Start

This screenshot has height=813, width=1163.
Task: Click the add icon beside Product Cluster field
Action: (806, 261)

End
Start

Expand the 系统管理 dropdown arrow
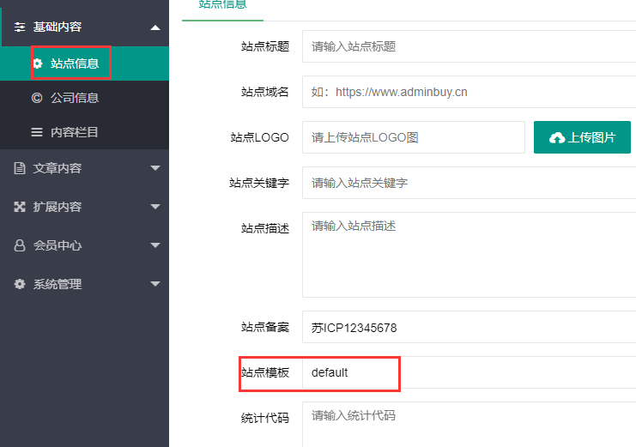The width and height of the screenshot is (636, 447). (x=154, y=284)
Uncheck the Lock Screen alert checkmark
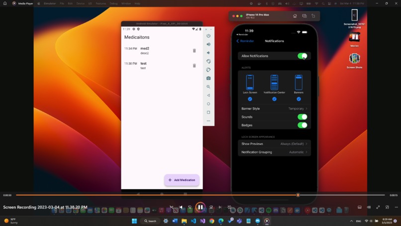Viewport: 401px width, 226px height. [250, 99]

End
Start

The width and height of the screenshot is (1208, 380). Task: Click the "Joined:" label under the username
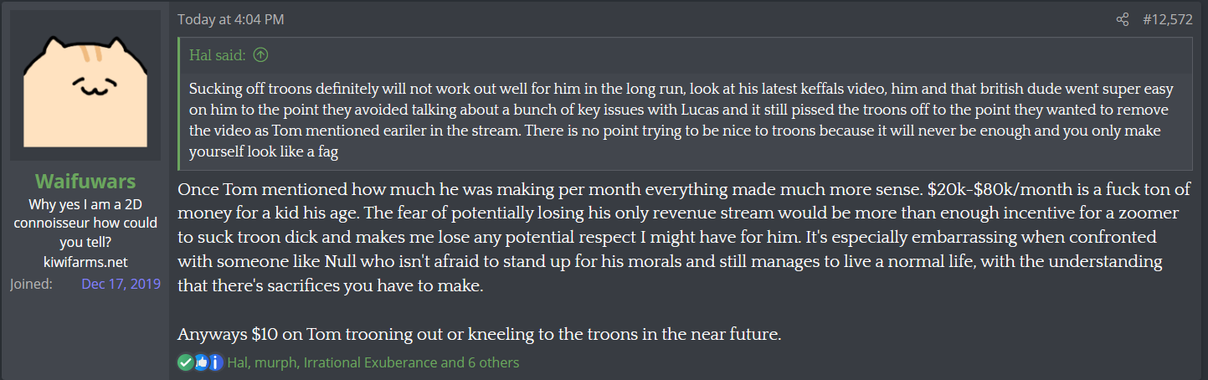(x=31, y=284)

End

• SET PROBLEM: Swap "Lock Screen" for "Sleep Mode" in the data between the lines holding "Expand the 系统管理 dropdown arrow" and "Viewport: 401px width, 226px", inclusive, and return only those lines, otherwise unchanged. Leave the pictures out of your answer.

• SOLUTION FOR THIS TASK:
Expand the 系统管理 dropdown arrow
The width and height of the screenshot is (636, 447). (x=154, y=284)
Uncheck the Sleep Mode alert checkmark
Viewport: 401px width, 226px height. [250, 99]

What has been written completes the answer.